In addition, the new loss function incorporates parameter adjustments. The α parameter is used to fine-tune the weight relationship between positive and negative samples in the focal loss, while the λ parameter modulates the degree of focus within the loss function. By appropriately adjusting these parameters, the performance of the model can be further enhanced, ensuring that increased attention is given to difficult-to-classify samples.
Furthermore, the new loss function takes into account the weight of the reconstruction loss. This adjustment achieves a balance in the contribution of the boundary loss and the reconstruction loss, which allows the model to simultaneously learn boundary information while retaining high reconstruction ability.

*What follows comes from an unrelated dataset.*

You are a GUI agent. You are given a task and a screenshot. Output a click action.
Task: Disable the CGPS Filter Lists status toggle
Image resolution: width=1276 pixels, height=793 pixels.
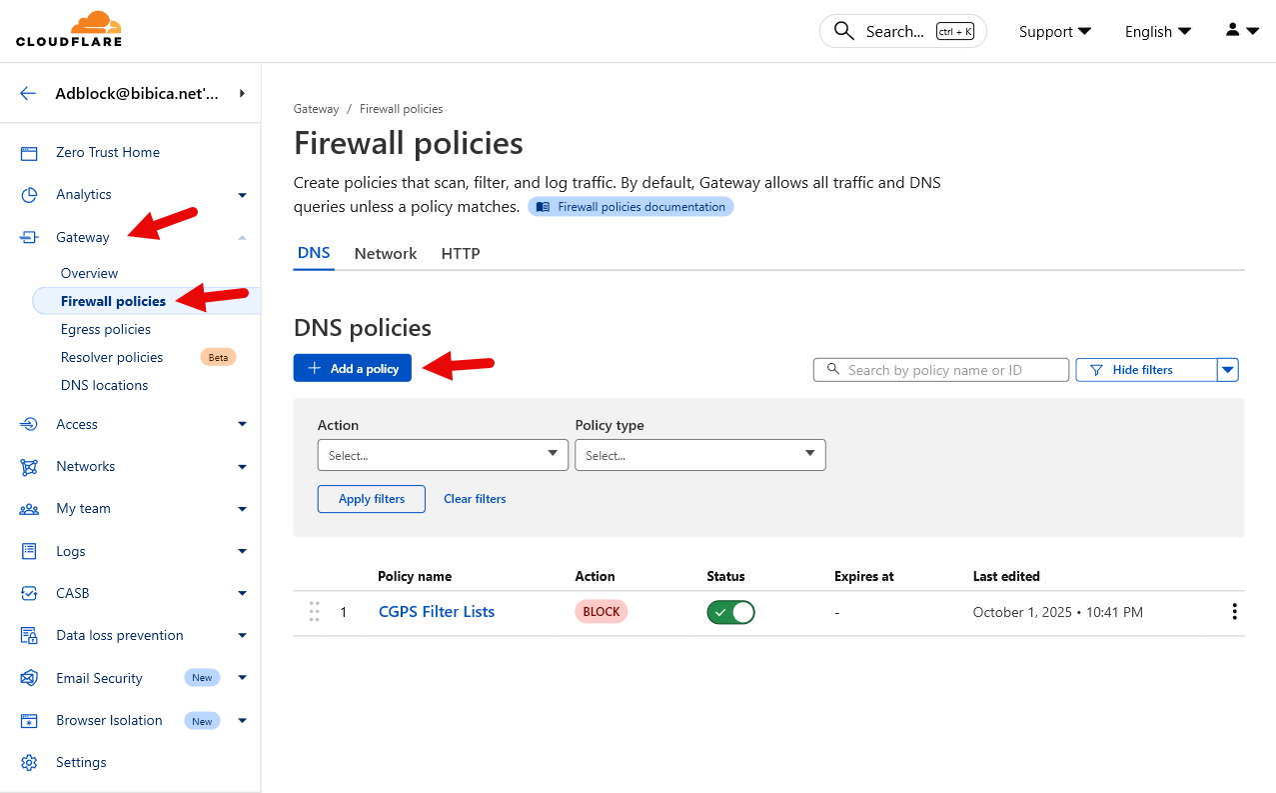tap(730, 612)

In summary, the MF-R loss function significantly enhances the capacity to address performance class imbalance and trade-offs. By incorporating the focal loss, adjusting the underlying parameters, and optimizing the weighting of the reconstruction loss, the model places greater emphasis on challenging samples. This approach intensifies learning for specific categories, balances the contributions of margin loss and reconstruction loss, and increases the overall performance.
Routing algorithm
In the proposed original dynamic routing mechanism, a dynamic learning rate [49] approach was introduced to adaptively adjust the coupling coefficients. Parameter lr represents a dynamically adjusted learning rate, which controls the convergence speed and stability of the model. It changes at each iteration step, while decreasing based on the number of iterations. Using a larger initial learning rate, the model can undergo faster initial learning and then gradually decrease the learning rate to enhance the stability. This dynamic adjustment of the learning rate helps to prevent overfitting and gradient vanishing issues. Parameter α is used for regularization, which allows to remove the existing noise and improve the stability of the model. At each iteration step, the coupling coefficient bij is updated by subtracting α multiplied by itself. This process allows to suppress the excessive growth of coupling coefficients between capsules, and therefore model overfitting can be prevented. The regularization strength can be controlled by adjusting the value of α, which allows to balance the fitting ability and generalization performance of the model.
The concept of “adaptiveness” is also introduced. More precisely, in each dynamic routing iteration, the output vector is calculated and the coupling coefficients are updated based on their current values and the input samples. This iterative process allows to adaptively adjust the parameters of the model and better fit the features of the input data.
The entire process of dynamic routing is shown in Algorithm 1. The input vectors undergo a series of steps including linear transformation, coupling coefficient updates, weighted summation, and non-linear activation functions to yield the output of capsules. More precisely, at each iteration step, the input vectors undergo linear transformation by performing matrix multiplication with the weight matrix W of the capsules, in order to determine the tensor u representing the capsule output. The output vector bij of the capsule is then initialized to zero, and the coupling coefficients cij are computed based on the output vector bij, representing the correlation or weight between the input vector x and the capsule. Afterwards, the output vector u of the capsules is weighted summed using cij to obtain the summarized output vector sj. A non-linear activation function, such as the squash function, is applied to sj in order to obtain the final output vector of the capsule vj. At each iteration step, the change in the coupling coefficient Δbij is computed based on vj and the input vector u, while the dynamic learning rate lr and regularization parameter α are used to update bij. Finally, the ultimate output result of the capsule v is obtained by compressing the output vectors.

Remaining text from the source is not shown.